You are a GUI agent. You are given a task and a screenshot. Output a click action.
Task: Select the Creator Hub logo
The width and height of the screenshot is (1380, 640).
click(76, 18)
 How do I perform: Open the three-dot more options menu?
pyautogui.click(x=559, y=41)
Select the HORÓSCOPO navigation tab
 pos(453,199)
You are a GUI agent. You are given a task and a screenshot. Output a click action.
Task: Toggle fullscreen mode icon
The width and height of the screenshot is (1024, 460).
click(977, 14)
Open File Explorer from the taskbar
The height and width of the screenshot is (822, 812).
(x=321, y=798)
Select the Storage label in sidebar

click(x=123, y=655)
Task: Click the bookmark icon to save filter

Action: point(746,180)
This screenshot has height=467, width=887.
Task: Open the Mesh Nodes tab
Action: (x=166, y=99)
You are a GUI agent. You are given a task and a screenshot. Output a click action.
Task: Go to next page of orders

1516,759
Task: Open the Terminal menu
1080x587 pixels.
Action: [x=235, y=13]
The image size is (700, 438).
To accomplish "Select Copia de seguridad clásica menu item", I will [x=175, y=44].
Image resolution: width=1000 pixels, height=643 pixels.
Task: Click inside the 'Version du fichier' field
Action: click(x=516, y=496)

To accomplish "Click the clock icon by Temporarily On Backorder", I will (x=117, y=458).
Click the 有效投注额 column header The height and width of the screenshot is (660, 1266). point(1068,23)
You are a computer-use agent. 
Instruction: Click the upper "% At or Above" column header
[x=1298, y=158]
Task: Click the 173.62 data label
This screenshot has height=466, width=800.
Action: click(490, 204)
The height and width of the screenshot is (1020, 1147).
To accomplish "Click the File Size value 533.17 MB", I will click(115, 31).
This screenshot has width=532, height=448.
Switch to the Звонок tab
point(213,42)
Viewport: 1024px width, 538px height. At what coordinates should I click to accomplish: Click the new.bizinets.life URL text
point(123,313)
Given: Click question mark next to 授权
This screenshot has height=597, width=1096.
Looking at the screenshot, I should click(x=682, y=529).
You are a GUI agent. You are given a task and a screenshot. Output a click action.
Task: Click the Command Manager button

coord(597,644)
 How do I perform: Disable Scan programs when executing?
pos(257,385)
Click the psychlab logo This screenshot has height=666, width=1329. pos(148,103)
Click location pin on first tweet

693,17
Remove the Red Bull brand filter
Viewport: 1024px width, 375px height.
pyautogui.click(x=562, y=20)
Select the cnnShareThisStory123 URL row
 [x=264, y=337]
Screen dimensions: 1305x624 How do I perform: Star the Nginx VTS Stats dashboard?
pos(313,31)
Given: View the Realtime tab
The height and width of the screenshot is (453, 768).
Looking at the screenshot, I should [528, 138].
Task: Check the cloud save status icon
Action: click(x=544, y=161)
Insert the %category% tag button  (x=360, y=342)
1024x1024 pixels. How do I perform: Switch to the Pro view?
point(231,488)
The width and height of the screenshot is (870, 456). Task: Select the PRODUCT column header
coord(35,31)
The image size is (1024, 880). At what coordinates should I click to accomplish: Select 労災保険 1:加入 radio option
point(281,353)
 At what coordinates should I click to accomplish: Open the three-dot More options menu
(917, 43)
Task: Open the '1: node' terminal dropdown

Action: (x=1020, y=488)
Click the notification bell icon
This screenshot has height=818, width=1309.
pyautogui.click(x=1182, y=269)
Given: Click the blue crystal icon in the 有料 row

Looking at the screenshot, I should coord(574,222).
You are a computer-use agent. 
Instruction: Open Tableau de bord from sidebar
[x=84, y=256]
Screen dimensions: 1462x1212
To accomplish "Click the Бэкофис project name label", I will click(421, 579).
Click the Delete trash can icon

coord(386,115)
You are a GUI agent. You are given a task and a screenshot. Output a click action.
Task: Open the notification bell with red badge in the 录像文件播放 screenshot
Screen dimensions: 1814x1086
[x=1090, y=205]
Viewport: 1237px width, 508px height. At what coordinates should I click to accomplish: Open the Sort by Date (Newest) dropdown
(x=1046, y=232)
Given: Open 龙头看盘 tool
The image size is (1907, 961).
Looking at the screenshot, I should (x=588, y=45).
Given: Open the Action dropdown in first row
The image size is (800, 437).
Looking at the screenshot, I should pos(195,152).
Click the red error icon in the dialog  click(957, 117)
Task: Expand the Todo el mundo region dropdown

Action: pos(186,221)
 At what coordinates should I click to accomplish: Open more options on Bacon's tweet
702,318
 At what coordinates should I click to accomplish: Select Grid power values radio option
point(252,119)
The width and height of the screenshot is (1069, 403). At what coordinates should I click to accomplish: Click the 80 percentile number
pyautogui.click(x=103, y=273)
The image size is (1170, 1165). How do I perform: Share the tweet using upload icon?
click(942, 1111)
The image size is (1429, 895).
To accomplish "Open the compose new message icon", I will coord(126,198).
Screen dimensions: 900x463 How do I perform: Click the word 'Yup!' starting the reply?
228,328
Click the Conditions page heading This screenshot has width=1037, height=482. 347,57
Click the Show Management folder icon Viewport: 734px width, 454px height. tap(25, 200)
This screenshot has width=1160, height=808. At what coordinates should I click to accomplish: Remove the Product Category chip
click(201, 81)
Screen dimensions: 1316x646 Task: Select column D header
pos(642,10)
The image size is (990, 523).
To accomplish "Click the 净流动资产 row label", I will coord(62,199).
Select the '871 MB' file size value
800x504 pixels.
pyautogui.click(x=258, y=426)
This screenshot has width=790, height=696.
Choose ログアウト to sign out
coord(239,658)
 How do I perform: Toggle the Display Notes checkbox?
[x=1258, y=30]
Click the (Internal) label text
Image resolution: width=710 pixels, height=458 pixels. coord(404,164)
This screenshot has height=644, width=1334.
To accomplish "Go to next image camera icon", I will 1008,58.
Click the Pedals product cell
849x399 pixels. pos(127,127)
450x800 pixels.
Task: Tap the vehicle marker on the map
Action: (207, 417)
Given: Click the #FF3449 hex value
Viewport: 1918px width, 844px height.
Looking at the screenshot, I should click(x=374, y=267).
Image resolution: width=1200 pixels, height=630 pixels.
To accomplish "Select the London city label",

WHAT THE TASK REQUIRES:
Only the lines above starting at the line that holds "Task: Open the notification" and ending at the line that holds "Given: Open the Action dropdown in first row" are to be repeated, exactly and in full.

RESULT BELOW:
Task: Open the notification bell with red badge in the 录像文件播放 screenshot
Screen dimensions: 1814x1086
[x=1090, y=205]
Viewport: 1237px width, 508px height. At what coordinates should I click to accomplish: Open the Sort by Date (Newest) dropdown
(x=1046, y=232)
Given: Open 龙头看盘 tool
The image size is (1907, 961).
Looking at the screenshot, I should (x=588, y=45).
Given: Open the Action dropdown in first row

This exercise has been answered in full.